Tot voor kort liep Patricia er het liefst de deur plat voor koffie met spekkoek of kue semprong, maar inmiddels is alles anders in het tehuis waar haar moeder woont.
Mijn moeder vindt dat ze nog heel goed kan horen. Maar dat is niet zo. We hebben geregeld misverstanden, zoals een paar dagen geleden. “Als jij bang bent, moet je bidden”, antwoordde ze, terwijl ik haar had gevraagd of zíj bang is voor het coronavirus. Toen ik mijn vraag herhaalde, haalde ze haar schouders op en duwde ze haar rollator vooruit. Als Indische Nederlandse heeft zij het zwijgen tot kunst verheven. Maar soms verraadt haar lichaamstaal meer dan zij wil.
Samen lemper snacken
Mijn moeder (90) woont in een kleinschalig verzorgingshuis in Nieuw-West. Ze woont er met vier andere mensen die net als zij wortels hebben in Nederlands-Indië. Met de fiets ben ik er in 20 minuten. Ik realiseer me dat ik in mijn handjes mag klappen dat ze nog leeft, nog steeds scherp van geest is en ook nog eens dichtbij woont. Ik was nooit echt een moederskindje of zo. Zeker niet toen ik puber was. Maar de laatste jaren loop ik haar deur het liefst plat. In de gezamenlijke huiskamer koffiedrinken met spekkoek of kue semprong (wafelrolletjes van kokosmelk en kaneel), samen lemper of risolles snacken of kokosijs eten. Gezellig, ook al bladert zij meestal in een tijdschrift, terwijl haar huisgenoten het hoogste woord voeren.
Risicogroep
Maar sinds dit weekend is alles anders. Voorlopig mag er per dag maar één bezoeker per bewoner langskomen. ‘Hangen’ in de gezamenlijke huiskamer mag niet meer. Iedere bezoeker moet via de kortste route naar de kamer van zijn of haar familielid. Knuffelen is er niet meer bij; afstand houden is ook hier de norm. Logisch, de hoogbejaarde bewoners behoren tot de risicogroep. De verzorgenden doen hun uiterste best om alles door te laten draaien, maar ook zij kunnen niet verhullen dat de wereld op zijn kop staat.
Totale eenzaamheid
Het is stil in Amsterdam, maar in mijn moeders tehuis is het muisstil, net als in vele andere tehuizen. Minder bezoek, minder reuring. Te veel tijd om tv te kijken waar het ene na het andere angstaanjagende beeld voorbijtrekt. Te veel tijd om te lezen hoeveel hoogbejaarde mensen er al zijn gestorven, velen van hen in totale eenzaamheid.

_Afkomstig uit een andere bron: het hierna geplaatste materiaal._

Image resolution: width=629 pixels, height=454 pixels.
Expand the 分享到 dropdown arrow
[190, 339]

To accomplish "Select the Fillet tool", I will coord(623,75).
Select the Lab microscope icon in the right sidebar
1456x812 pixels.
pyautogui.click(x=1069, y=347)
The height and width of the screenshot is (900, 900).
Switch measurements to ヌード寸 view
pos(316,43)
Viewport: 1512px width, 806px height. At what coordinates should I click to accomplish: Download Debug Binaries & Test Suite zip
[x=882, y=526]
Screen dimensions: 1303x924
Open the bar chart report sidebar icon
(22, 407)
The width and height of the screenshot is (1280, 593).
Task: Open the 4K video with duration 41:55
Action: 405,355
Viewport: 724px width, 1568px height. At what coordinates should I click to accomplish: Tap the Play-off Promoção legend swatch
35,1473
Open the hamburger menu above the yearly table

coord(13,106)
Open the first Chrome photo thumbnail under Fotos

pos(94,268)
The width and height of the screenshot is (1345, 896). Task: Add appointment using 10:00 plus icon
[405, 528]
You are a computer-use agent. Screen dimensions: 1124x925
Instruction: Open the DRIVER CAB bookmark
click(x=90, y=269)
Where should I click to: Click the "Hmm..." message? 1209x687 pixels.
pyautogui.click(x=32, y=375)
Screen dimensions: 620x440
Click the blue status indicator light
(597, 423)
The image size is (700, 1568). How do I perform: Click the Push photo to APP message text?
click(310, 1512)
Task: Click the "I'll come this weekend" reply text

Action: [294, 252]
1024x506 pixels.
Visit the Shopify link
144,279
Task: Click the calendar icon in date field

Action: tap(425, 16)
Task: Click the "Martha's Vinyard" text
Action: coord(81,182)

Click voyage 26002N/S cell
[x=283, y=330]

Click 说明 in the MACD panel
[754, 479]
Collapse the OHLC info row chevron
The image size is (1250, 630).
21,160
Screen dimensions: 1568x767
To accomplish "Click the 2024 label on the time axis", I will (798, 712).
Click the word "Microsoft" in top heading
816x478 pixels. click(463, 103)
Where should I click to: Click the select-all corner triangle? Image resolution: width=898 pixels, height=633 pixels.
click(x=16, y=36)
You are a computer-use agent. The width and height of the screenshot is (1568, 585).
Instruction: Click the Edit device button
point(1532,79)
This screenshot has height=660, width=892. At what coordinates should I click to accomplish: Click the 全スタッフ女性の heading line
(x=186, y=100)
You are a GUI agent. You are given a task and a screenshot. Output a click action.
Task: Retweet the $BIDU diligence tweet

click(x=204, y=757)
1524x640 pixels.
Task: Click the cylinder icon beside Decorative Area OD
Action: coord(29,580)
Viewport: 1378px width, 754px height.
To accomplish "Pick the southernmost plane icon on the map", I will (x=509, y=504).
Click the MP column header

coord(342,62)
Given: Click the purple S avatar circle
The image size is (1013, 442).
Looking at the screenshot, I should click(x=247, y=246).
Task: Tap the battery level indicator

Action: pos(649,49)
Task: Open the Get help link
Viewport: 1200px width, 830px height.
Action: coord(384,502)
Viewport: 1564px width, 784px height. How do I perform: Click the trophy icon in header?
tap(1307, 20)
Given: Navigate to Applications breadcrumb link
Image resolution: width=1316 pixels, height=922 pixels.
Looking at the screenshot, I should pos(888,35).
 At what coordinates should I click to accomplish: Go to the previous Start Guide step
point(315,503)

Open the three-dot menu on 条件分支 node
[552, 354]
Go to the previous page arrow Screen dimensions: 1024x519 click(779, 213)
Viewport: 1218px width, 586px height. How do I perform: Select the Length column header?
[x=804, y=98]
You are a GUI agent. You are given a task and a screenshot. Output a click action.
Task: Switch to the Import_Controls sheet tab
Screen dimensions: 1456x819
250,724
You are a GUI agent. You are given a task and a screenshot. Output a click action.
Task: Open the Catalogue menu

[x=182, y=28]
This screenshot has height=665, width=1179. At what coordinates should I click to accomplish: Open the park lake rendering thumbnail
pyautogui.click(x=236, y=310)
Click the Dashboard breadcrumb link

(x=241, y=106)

Of hoe artsen op een gegeven moment misschien zullen moeten kiezen wie wél en niét die schaarse plek op de intensive care krijgt. Mijn moeder zou zich bij voorbaat al gewonnen geven en iedere andere gegadigde voorrang geven.
Bijbelse Plagen
Toen ik weg wilde gaan, had ze me aangekeken: “Hoe lang gaat dit eigenlijk duren?” Het deed me pijn haar zorgen te zien. Waarom moet ze deze ellende nog meemaken op haar leeftijd? Ik gun haar haar rust. Het liefst had ik haar willen troosten en willen zeggen dat het zo weer voorbij zal zijn. Maar dan zou ik toch echt een potje zitten te liegen. Ik zweeg, maar zij vulde mijn stilte in. “Dat virus, het doet me denken aan een van de Plagen uit de bijbel. Dat liep niet goed af.”